■ Objective ■
Reproduce verbatim the lines of the records between the line containing "Expand the Secties dropdown menu" and the line containing "Screen dimensions: 403x269 25,171", inclusive. Omit the pictures from your answer.

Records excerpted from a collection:
--------------------------------------------------
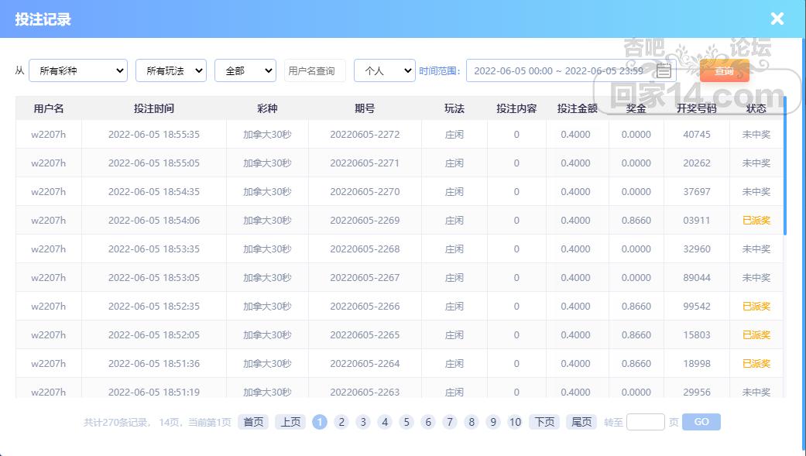Click the page number jump input box
Viewport: 806px width, 456px height.
(645, 422)
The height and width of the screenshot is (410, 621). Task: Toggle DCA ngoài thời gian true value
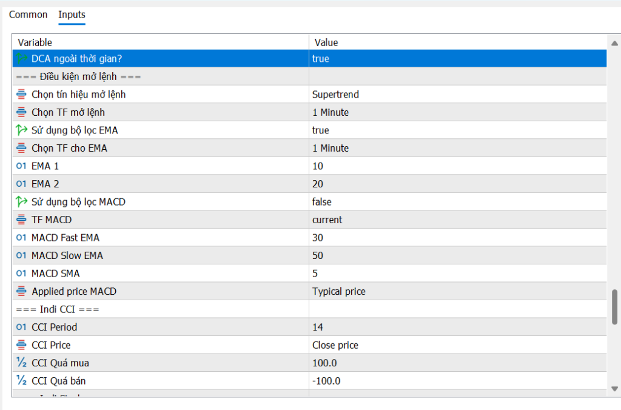pos(320,59)
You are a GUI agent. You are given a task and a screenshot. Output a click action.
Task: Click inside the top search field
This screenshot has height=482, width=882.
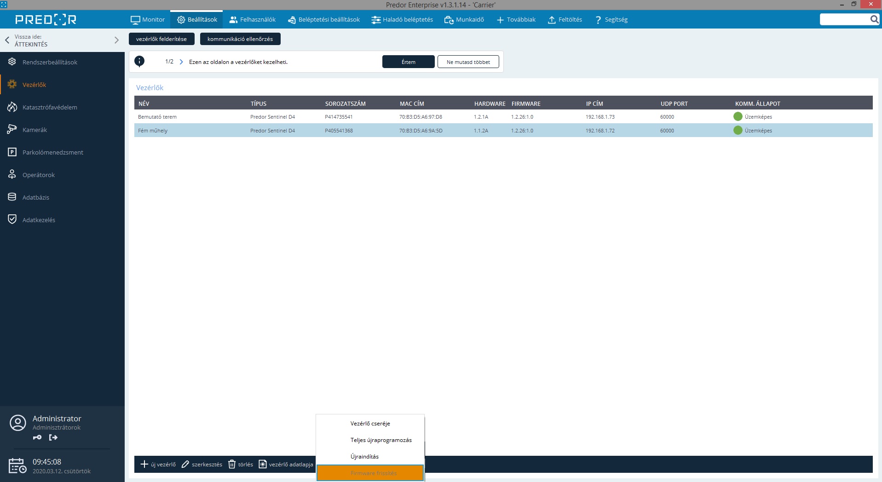click(845, 19)
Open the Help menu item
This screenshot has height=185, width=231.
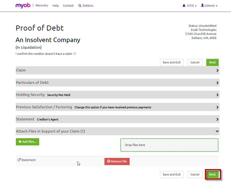tap(56, 6)
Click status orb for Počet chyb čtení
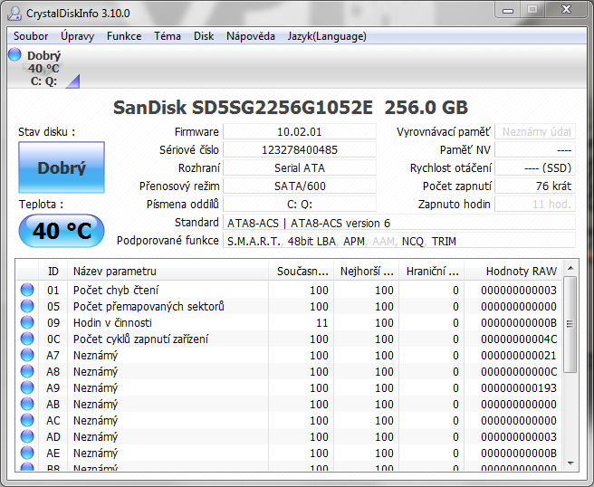 (27, 291)
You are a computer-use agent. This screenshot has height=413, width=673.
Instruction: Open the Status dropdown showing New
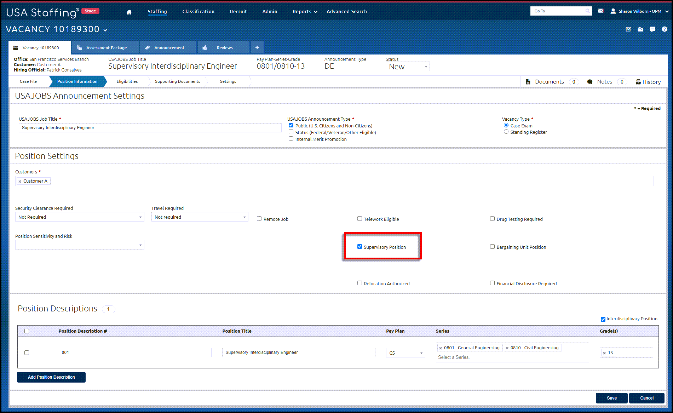click(x=407, y=67)
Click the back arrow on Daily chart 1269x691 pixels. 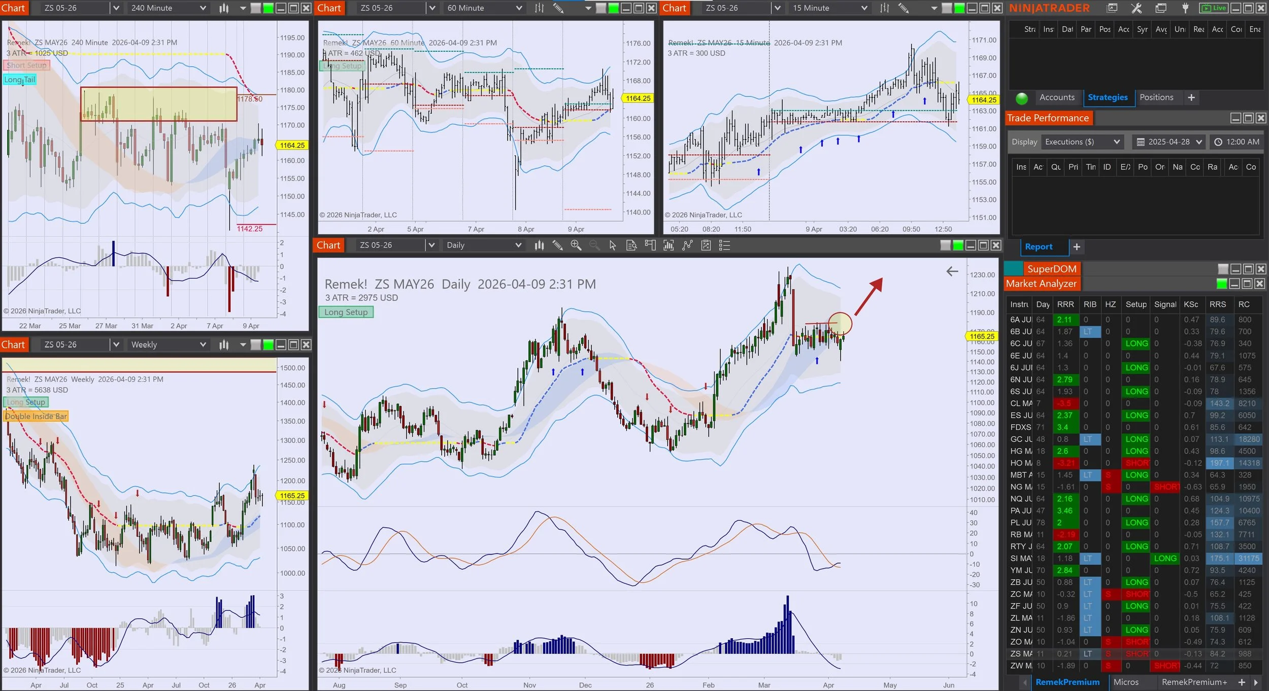[952, 271]
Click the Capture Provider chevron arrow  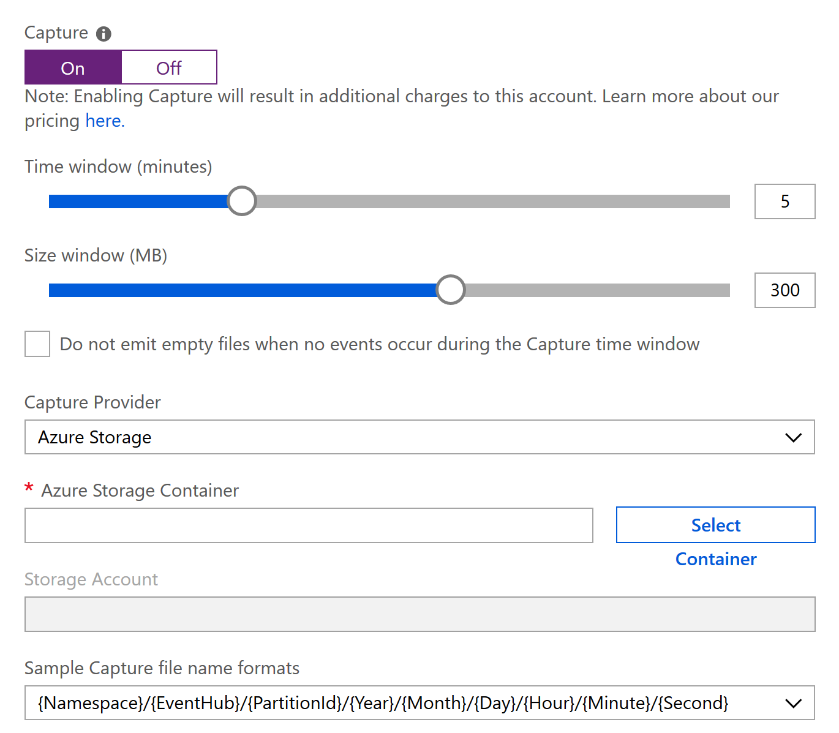[793, 437]
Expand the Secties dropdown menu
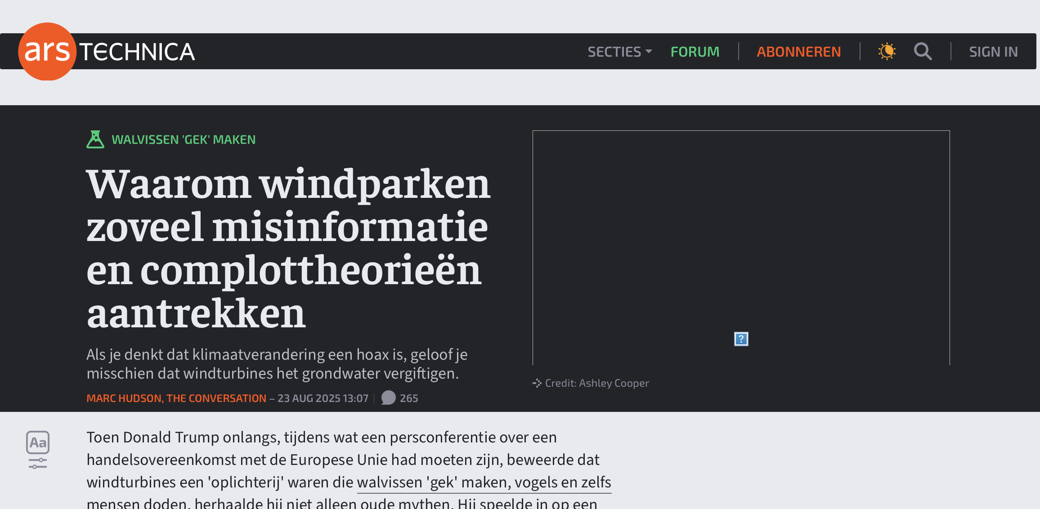The height and width of the screenshot is (509, 1040). pos(614,52)
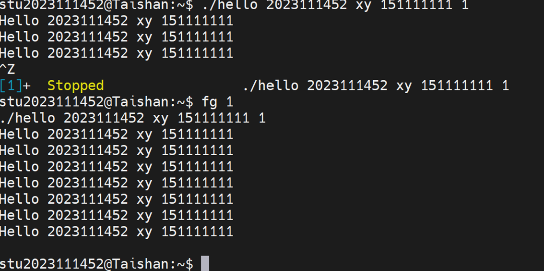Click the blank line above the final prompt
This screenshot has width=544, height=271.
[144, 247]
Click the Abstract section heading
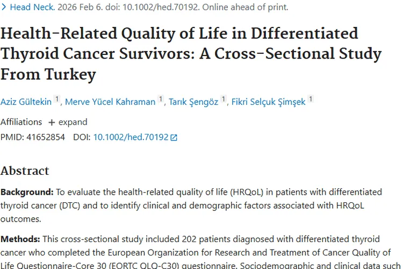Screen dimensions: 403x269 25,171
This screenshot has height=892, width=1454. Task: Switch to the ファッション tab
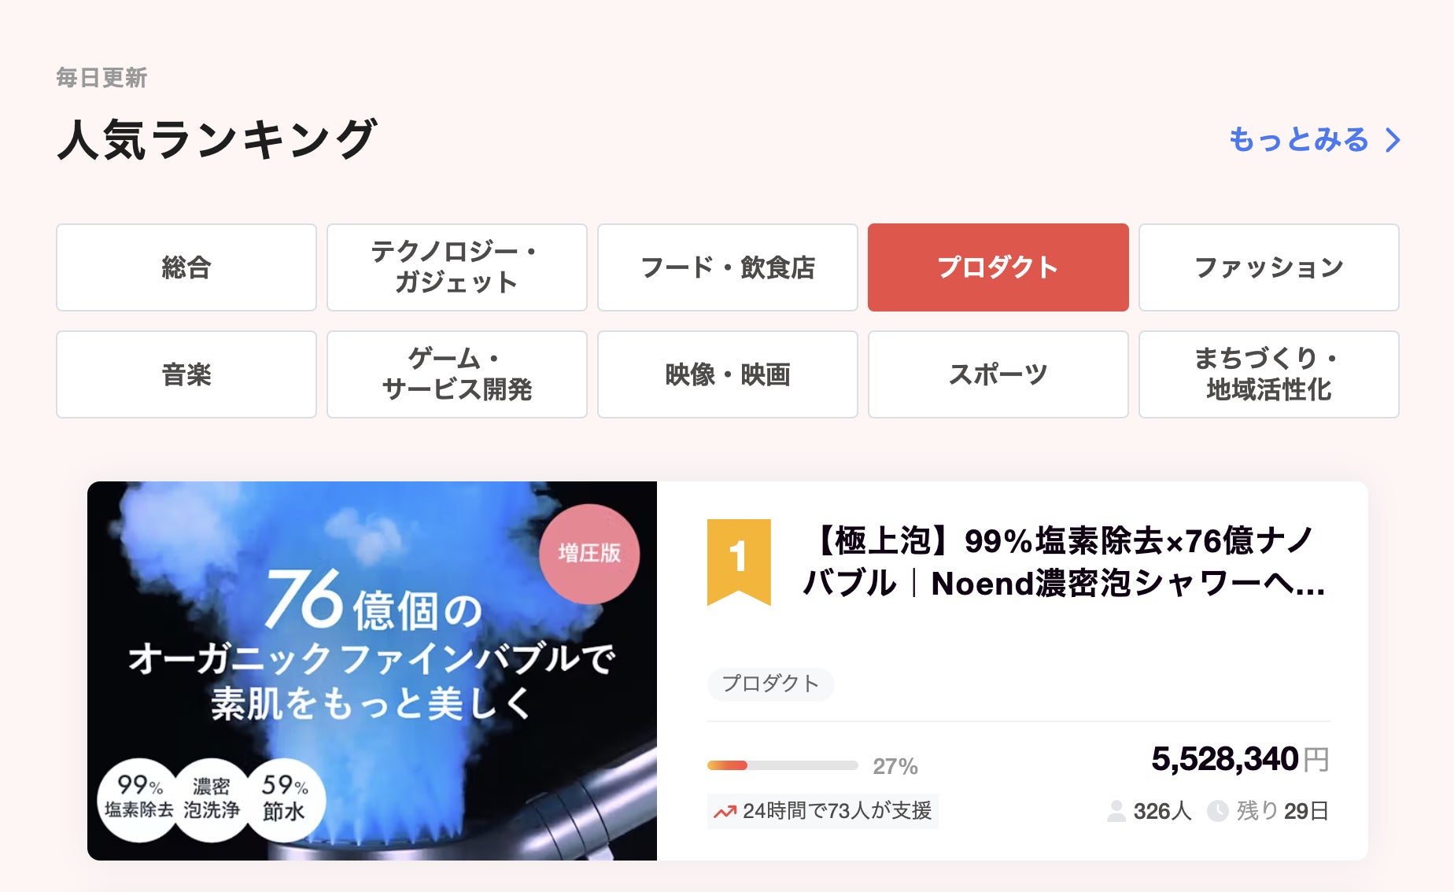[1268, 267]
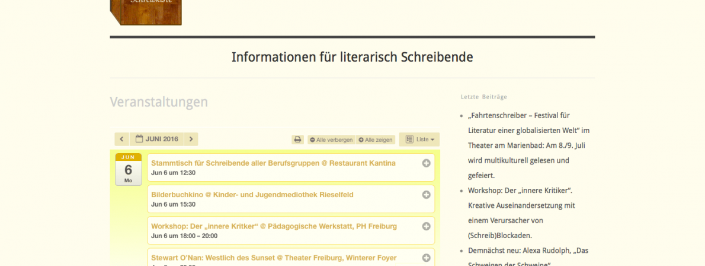The image size is (705, 266).
Task: Expand the Bilderbuchkino event plus icon
Action: click(x=426, y=195)
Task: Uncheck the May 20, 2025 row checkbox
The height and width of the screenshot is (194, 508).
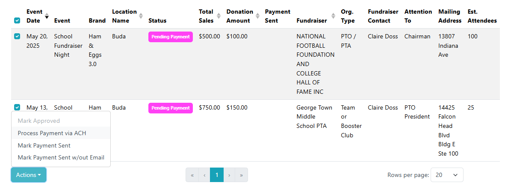Action: point(17,36)
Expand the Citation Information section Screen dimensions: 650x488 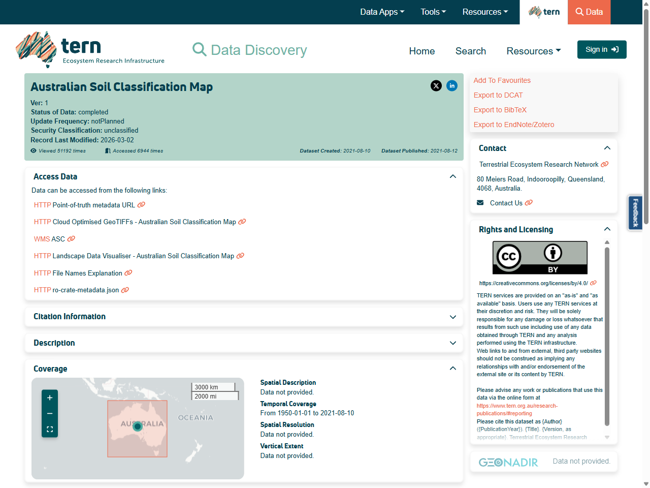pyautogui.click(x=452, y=317)
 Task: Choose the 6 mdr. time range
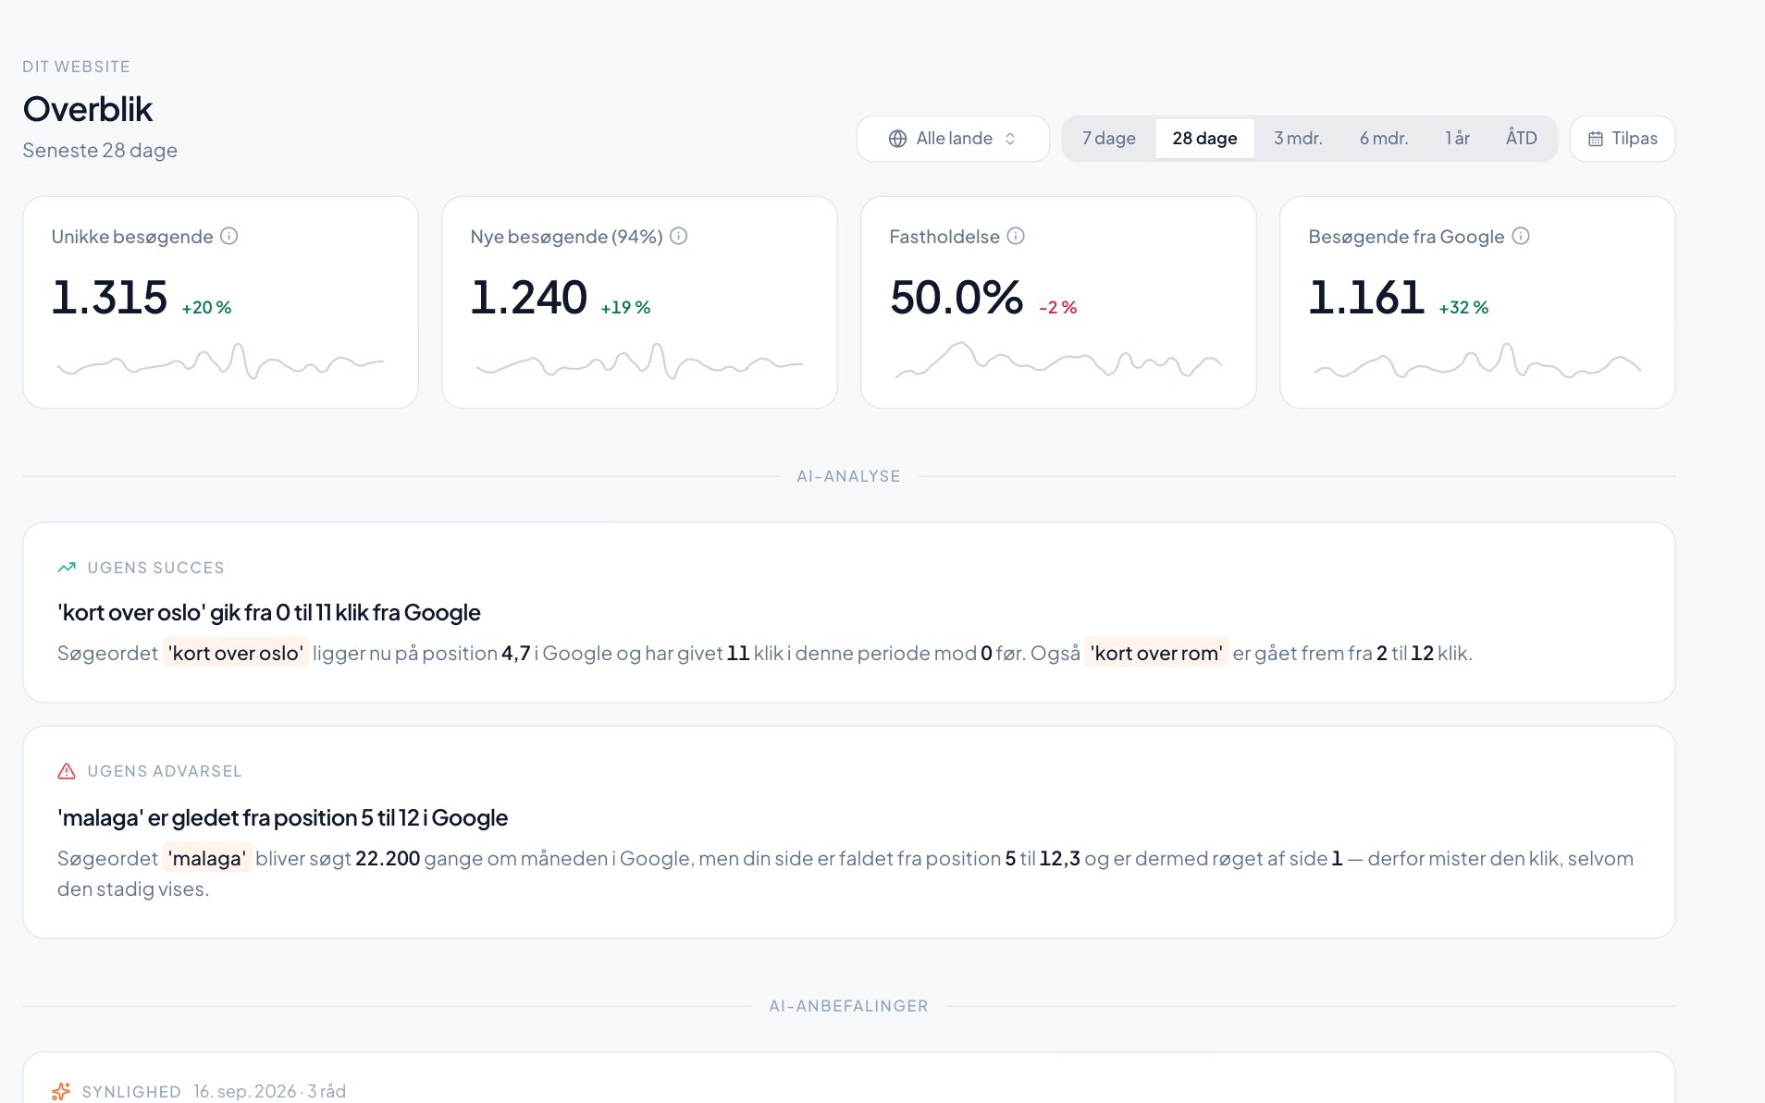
--------------------------------------------------
■ Written solution ■
Expand the Secties dropdown menu
The height and width of the screenshot is (509, 1040). pos(614,52)
Click the blank line above the final prompt
This screenshot has width=544, height=271.
[144, 247]
Click the Abstract section heading
Screen dimensions: 403x269 25,171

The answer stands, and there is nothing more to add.